▶ **Aim**
Return each line of the data below that contains the string "icon", matching case exactly.

Data from a pointing dataset:
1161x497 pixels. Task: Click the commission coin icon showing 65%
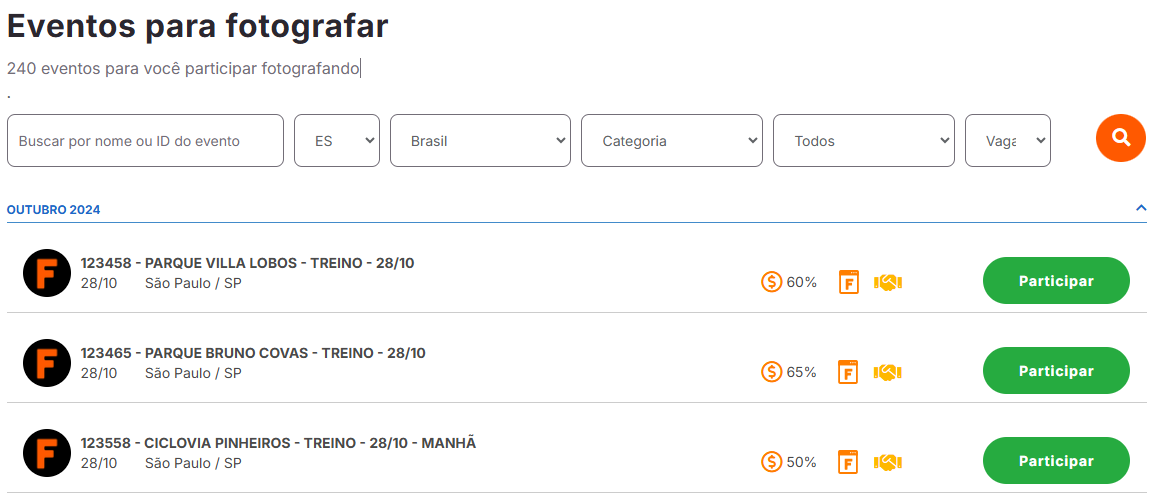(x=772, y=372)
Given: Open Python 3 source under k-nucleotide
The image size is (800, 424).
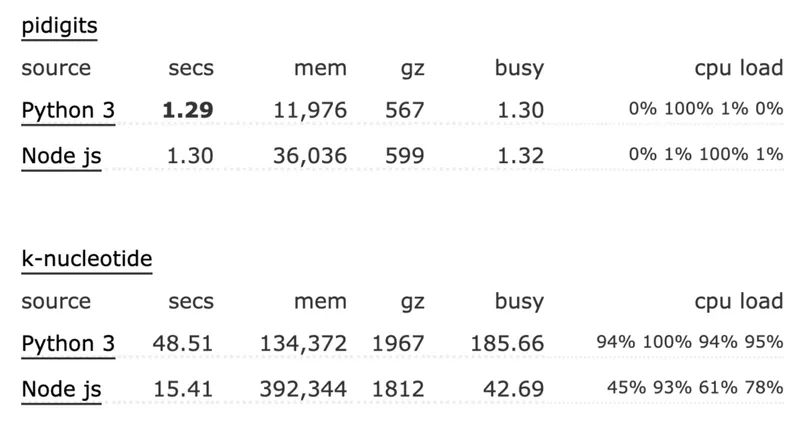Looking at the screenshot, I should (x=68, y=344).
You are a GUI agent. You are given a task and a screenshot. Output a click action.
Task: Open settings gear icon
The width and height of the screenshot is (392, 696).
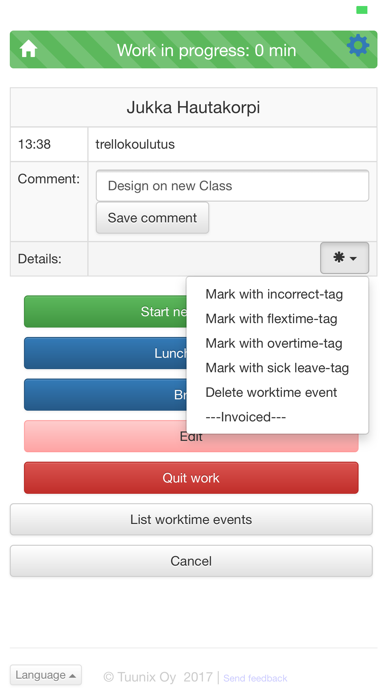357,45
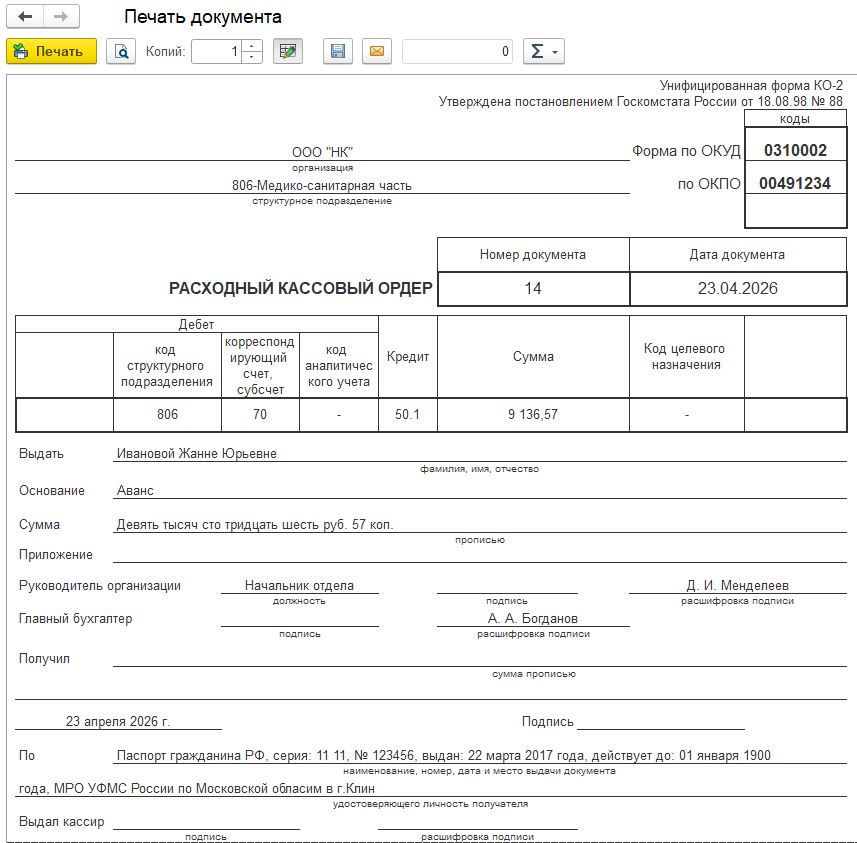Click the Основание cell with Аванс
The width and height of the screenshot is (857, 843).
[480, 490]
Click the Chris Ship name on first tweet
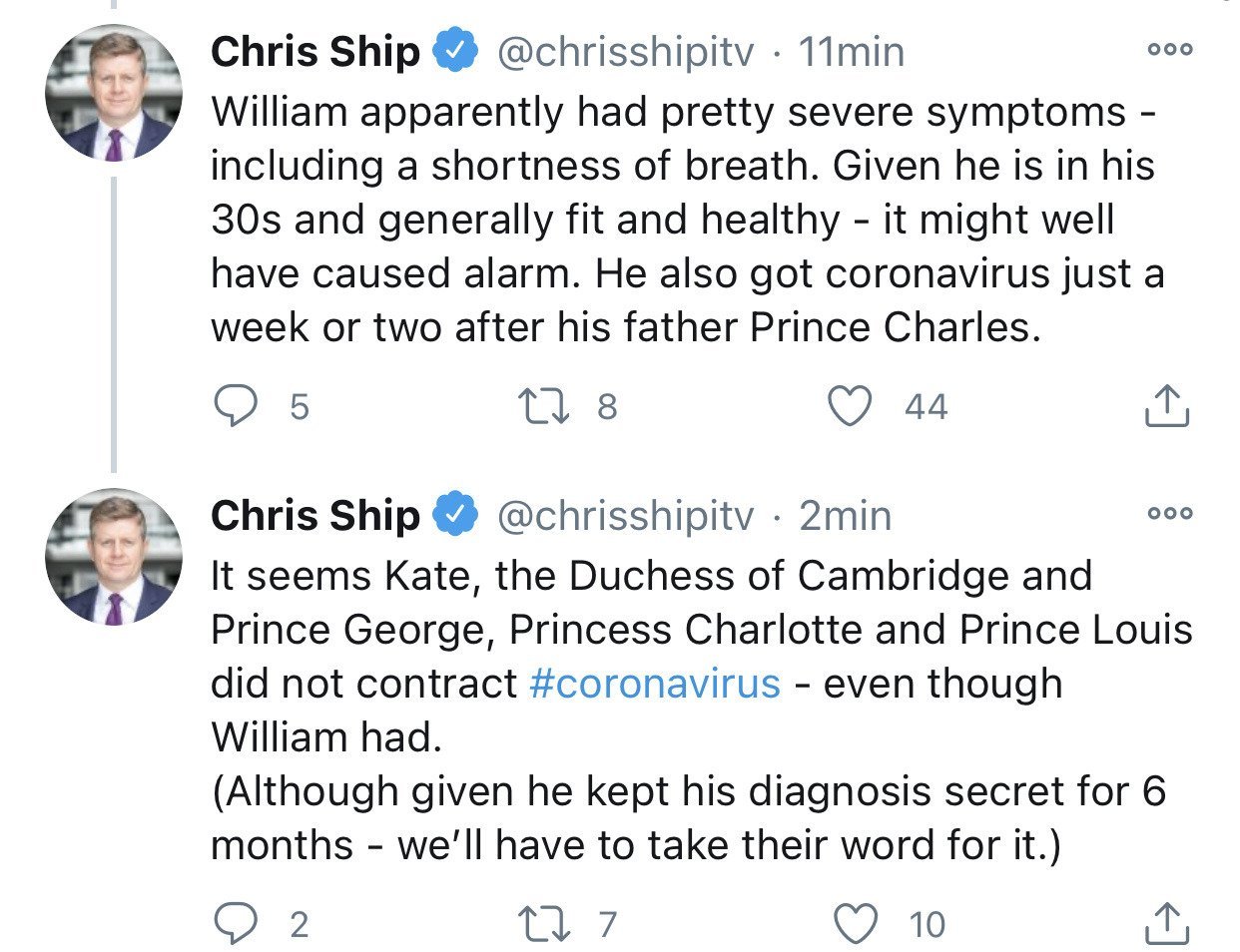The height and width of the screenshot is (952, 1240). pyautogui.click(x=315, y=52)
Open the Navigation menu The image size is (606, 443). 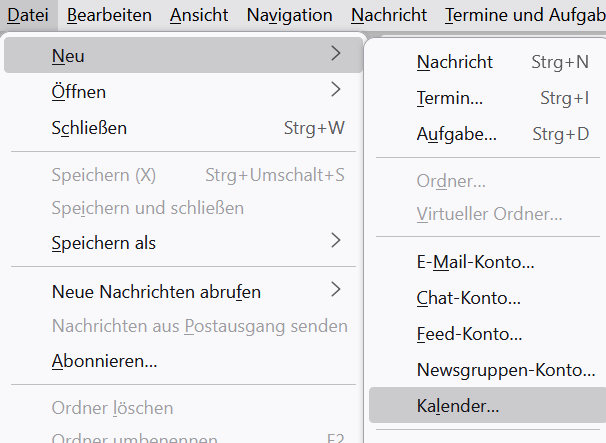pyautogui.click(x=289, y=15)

▶ **Written solution**
1161x497 pixels. Task: Click the commission coin icon showing 65%
Task: Open settings gear icon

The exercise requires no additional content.